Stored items

┌──

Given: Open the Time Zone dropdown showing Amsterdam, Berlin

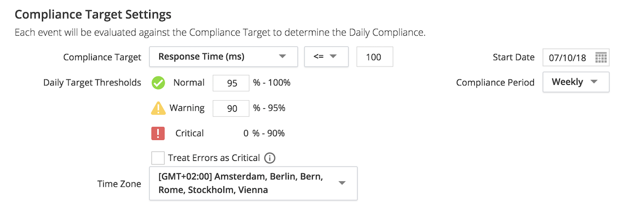Looking at the screenshot, I should click(253, 183).
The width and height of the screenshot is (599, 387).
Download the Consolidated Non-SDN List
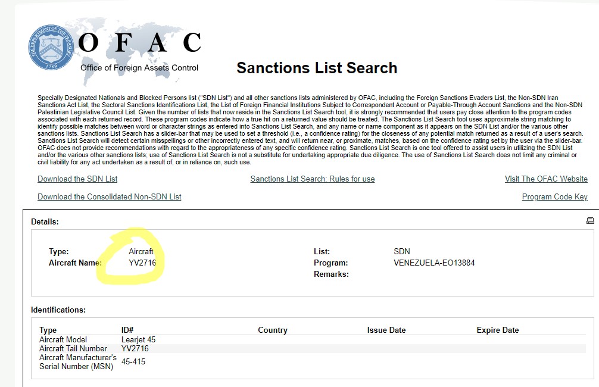pos(110,196)
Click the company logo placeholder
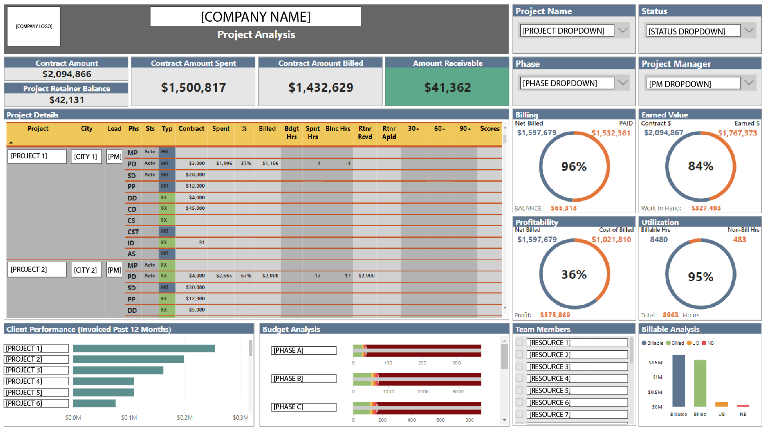The image size is (769, 433). [34, 26]
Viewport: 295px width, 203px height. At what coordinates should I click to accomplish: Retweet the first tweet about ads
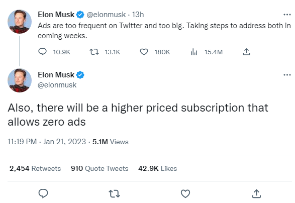[94, 52]
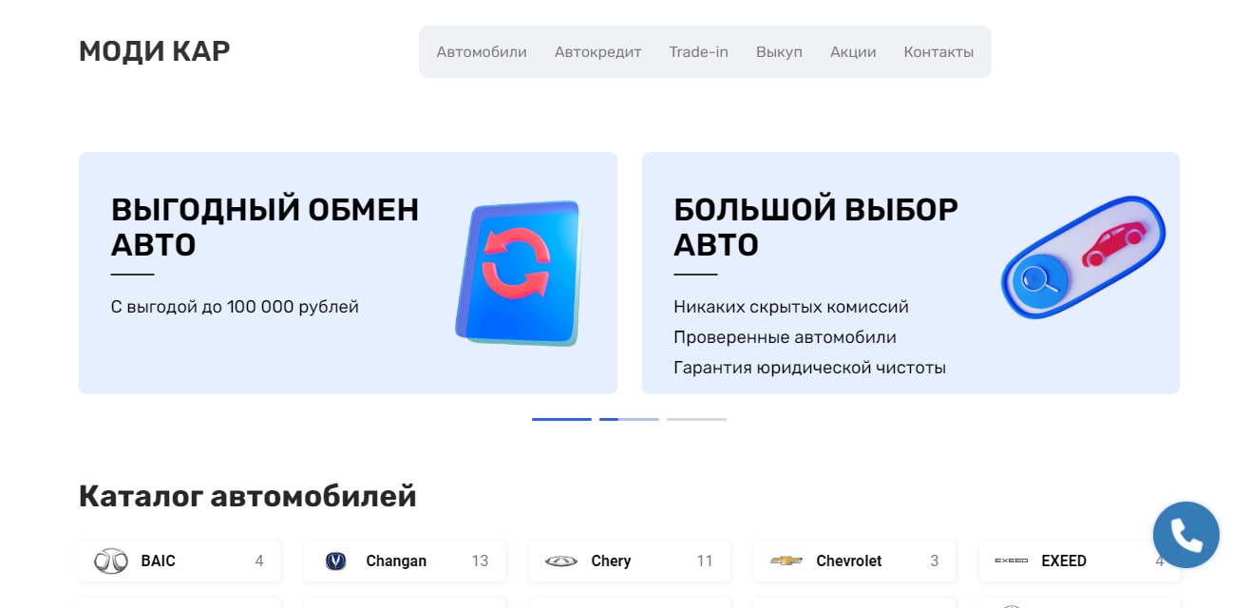This screenshot has width=1250, height=608.
Task: Open the Автомобили menu item
Action: 482,52
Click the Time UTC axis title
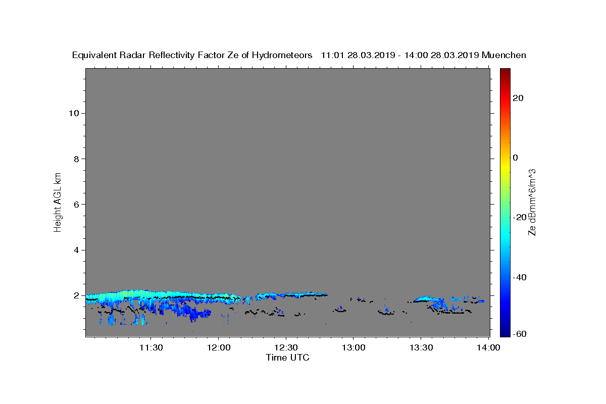Screen dimensions: 606x404 coord(287,358)
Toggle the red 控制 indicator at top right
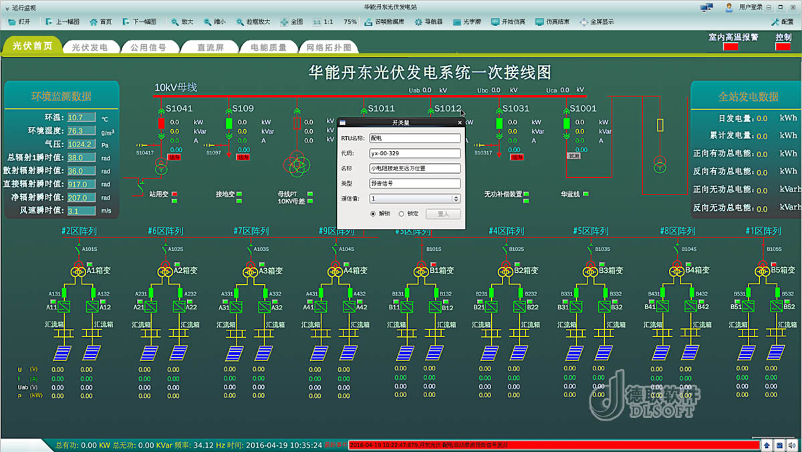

└──

Only the lines from the one containing "Viewport: 295px width, 203px" through the final line of the entries belong in the copy, both ends included. Pictures stay out.

Viewport: 295px width, 203px height. At what coordinates should I click to accomplish: Retweet the first tweet about ads
[94, 52]
This screenshot has width=1250, height=608.
Task: Open the Автомобили menu item
Action: 482,52
Click the Time UTC axis title
Screen dimensions: 606x404 coord(287,358)
Toggle the red 控制 indicator at top right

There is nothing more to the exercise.